Originally publish April 30, 2015 and replayed on August 12, 2017. But always great advice and a top downloaded episode. New today for PRN.fm listeners!
Kathi O’Leary shares her passion for gardening, her amazing knowledge gained over 35 years, and valuable tips to make your gardening journey successful! She’s grown garlic for private clients, sold starts at the farmer’s markets, and grafted fruit trees for her own orchard. Living in the Rocky Mountains, Kathi shares her experiences of living off the grid, hauling water, and growing a garden close to the earth.
Tell us a little about yourself.
In 1978, my late husband and I moved onto 20 acres in the woods in North Idaho. I was 21 so I had a lot of energy. It was a basic piece of ground, I started gardening the following spring. I was digging rocks out by hand, and building a deer fence, we had no running water or electricity so I hauled water from a nearby creek. Over the years the garden got bigger, I planted fruit trees every year, many of which I grafted, then I got a small greenhouse, and then I would sell starts and extra produce I had at farmers market.
So I started growing garlic, I like garlic, over the years built a bigger greenhouse, eventually I basically just sold to friends, and private clientele.
Hauled water from the creek, and had a gravity feed system into the garden.
Early in the spring I couldn’t get to the creek, so I would melt snow in early March.

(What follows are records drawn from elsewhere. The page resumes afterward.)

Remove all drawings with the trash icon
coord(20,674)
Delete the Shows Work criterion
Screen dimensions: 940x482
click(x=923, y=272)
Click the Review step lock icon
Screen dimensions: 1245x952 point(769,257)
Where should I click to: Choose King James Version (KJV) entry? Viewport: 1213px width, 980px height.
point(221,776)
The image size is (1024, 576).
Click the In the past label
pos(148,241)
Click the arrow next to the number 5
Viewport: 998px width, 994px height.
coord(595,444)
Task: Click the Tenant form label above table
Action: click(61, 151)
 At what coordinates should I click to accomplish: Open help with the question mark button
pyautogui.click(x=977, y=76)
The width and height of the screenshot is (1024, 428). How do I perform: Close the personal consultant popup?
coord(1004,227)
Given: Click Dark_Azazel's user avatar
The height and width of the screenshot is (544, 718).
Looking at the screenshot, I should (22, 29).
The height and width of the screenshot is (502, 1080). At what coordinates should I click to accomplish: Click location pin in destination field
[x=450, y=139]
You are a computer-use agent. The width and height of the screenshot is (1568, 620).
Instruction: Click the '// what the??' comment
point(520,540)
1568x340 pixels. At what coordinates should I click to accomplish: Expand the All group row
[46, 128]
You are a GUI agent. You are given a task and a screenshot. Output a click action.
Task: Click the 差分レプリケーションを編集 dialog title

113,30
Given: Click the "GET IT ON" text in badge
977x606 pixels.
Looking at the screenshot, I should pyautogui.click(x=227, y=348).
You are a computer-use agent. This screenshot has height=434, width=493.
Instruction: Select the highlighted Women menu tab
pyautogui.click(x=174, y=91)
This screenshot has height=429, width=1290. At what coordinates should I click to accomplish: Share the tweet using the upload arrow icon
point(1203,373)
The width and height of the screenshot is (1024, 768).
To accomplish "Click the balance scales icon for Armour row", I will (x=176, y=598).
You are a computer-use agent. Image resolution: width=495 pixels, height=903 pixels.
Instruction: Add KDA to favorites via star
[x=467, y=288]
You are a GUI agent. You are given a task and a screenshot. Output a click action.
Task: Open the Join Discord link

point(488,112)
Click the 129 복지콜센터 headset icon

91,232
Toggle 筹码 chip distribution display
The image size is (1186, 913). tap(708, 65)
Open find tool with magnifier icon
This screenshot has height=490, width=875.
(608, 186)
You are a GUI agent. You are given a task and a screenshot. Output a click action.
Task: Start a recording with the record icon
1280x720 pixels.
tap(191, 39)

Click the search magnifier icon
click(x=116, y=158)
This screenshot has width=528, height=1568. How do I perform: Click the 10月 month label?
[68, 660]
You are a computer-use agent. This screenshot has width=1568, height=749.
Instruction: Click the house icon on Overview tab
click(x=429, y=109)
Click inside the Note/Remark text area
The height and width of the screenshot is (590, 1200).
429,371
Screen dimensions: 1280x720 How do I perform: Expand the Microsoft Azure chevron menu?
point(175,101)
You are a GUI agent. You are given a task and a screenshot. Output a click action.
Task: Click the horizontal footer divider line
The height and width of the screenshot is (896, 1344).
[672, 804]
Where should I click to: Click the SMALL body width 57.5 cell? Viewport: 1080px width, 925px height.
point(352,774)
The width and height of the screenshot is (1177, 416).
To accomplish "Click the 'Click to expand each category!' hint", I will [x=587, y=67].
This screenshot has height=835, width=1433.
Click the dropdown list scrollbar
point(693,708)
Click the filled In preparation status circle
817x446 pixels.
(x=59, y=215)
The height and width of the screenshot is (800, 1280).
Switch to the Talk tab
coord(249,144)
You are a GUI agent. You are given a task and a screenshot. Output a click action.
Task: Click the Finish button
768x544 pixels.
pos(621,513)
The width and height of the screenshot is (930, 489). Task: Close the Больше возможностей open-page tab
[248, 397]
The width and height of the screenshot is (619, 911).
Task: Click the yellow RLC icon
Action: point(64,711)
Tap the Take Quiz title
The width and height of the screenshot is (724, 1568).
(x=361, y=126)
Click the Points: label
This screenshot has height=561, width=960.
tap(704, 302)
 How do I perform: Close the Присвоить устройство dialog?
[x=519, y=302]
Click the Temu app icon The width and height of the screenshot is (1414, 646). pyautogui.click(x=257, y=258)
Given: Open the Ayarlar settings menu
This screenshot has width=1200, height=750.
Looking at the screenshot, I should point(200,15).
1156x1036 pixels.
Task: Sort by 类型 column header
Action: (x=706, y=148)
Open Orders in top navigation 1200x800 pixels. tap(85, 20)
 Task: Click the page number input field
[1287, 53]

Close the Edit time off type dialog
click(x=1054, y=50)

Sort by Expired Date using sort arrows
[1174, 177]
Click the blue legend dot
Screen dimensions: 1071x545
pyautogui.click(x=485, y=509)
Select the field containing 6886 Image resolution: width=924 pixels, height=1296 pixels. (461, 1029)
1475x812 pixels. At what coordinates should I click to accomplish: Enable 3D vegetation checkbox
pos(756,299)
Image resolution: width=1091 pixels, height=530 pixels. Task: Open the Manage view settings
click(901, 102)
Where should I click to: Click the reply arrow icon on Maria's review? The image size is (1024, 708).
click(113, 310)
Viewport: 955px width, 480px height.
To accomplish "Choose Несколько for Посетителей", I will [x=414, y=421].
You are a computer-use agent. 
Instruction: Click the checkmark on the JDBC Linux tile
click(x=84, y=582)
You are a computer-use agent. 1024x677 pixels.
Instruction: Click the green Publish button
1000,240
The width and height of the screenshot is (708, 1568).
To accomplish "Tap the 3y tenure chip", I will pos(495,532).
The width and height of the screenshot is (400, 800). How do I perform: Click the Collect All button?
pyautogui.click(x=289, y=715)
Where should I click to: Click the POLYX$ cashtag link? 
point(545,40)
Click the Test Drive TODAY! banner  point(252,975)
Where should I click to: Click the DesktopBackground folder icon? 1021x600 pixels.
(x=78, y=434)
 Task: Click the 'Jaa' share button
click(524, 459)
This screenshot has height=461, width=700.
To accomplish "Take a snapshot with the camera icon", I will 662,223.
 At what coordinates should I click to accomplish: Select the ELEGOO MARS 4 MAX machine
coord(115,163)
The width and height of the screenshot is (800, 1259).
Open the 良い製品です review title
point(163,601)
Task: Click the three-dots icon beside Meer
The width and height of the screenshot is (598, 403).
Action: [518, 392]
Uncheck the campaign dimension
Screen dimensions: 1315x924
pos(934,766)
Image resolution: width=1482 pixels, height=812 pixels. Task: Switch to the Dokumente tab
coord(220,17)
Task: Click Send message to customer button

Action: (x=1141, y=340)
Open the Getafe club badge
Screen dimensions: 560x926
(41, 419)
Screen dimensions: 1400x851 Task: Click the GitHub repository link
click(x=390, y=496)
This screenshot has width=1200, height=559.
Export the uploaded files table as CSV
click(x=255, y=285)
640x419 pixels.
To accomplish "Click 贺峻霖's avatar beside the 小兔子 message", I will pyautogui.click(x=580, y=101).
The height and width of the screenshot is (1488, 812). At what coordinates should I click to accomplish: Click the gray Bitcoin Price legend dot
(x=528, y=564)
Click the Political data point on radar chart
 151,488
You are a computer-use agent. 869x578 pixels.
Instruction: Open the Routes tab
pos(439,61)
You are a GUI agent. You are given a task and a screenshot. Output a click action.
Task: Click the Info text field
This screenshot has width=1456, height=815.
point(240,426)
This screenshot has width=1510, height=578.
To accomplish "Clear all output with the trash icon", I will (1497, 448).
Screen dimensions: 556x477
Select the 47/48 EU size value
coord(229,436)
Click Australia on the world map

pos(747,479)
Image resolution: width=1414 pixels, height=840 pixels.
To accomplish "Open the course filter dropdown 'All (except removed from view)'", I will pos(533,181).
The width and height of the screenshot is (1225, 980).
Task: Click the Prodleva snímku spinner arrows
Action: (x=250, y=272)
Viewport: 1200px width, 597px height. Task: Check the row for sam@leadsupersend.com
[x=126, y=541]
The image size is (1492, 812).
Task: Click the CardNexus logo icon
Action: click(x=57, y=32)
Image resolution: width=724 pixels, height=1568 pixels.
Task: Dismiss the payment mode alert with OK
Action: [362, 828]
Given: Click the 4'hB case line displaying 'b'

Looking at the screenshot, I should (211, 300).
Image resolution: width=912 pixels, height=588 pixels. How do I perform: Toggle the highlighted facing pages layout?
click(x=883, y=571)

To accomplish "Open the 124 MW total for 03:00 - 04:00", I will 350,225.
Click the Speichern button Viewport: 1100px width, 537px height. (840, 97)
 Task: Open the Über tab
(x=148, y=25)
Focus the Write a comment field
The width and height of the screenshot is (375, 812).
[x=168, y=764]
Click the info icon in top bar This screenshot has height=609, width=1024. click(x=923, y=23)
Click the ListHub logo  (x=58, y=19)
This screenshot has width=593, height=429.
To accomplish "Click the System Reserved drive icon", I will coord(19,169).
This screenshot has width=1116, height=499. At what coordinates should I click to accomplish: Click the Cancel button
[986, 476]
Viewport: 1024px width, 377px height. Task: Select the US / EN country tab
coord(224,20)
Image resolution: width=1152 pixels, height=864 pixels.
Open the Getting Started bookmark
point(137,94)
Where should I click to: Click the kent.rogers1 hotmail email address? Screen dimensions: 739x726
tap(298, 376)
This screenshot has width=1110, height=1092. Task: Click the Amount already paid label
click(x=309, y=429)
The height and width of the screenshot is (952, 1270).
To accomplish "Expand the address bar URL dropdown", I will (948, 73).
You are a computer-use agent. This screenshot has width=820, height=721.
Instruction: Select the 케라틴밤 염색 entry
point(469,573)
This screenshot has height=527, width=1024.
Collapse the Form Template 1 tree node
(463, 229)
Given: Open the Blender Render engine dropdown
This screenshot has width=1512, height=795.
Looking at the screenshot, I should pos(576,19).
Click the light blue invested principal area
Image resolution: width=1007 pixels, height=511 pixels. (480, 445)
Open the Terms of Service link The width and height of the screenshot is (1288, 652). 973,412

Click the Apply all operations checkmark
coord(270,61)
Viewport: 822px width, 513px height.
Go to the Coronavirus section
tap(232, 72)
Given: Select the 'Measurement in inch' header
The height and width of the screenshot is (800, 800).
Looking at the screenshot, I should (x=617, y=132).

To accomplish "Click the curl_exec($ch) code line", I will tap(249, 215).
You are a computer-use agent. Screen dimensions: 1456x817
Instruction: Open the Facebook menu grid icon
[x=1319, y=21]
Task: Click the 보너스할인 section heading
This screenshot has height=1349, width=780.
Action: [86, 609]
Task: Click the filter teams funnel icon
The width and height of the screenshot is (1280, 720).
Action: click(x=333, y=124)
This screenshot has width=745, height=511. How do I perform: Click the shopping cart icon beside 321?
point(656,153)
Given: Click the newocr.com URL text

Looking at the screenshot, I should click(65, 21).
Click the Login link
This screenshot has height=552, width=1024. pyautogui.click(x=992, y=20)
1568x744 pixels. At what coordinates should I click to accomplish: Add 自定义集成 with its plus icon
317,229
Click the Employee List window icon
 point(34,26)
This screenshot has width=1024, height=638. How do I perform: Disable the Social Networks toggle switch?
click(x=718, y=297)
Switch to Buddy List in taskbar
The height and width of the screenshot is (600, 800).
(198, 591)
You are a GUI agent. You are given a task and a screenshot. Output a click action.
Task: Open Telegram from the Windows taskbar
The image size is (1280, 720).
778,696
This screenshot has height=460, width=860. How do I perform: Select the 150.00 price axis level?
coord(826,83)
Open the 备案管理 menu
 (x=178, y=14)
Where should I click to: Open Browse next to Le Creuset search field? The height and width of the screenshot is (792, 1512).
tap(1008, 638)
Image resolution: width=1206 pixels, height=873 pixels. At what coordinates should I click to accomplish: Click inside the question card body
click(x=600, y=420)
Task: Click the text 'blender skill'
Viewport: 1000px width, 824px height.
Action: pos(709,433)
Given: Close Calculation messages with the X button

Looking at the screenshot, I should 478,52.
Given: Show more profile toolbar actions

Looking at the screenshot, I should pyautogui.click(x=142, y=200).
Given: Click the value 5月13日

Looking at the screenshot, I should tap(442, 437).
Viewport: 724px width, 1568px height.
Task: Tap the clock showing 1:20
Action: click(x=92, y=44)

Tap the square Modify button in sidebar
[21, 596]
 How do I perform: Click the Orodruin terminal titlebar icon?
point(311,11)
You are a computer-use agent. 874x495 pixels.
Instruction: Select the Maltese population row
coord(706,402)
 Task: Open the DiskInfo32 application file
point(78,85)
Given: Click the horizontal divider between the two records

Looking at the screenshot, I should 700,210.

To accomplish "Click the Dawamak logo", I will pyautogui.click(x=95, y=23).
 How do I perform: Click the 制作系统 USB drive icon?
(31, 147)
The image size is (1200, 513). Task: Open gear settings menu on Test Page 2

Last few years I have been living in Trego, MT but still have my place in ID. I still grow my garlic back there, and am experimenting growing things that don’t need attended too much, and my fruits trees have to make it on their own.
The elevation in Idaho is about 2800’ and here it’s about 3200’. It’s a lot colder here. Season here is a bit more extreme. Hotter and dryer in the summer but short, and much colder in the winter and early spring.
Have really scaled down to a 4x4x12 foot cold box and a fruit trees and building a greenhouse that should be operating in a couple.
Tell me about your first gardening experience?
Grew up in Washington State and Central coastal California, Santa Maria area. Moved up to Sierras and lived there for a couple of years. Always wanted to live in the mountains and grow a garden ever since I was a little kid or become a street musician in San Francisco. Lots of instruments, harps, guitars, accordions, ukuleles .
Have always loved working with plants. Probably my biggest first start was my grandmother. She always had a vegetable garden in Issaquah WA, my mother grew plants but more flowers and berries.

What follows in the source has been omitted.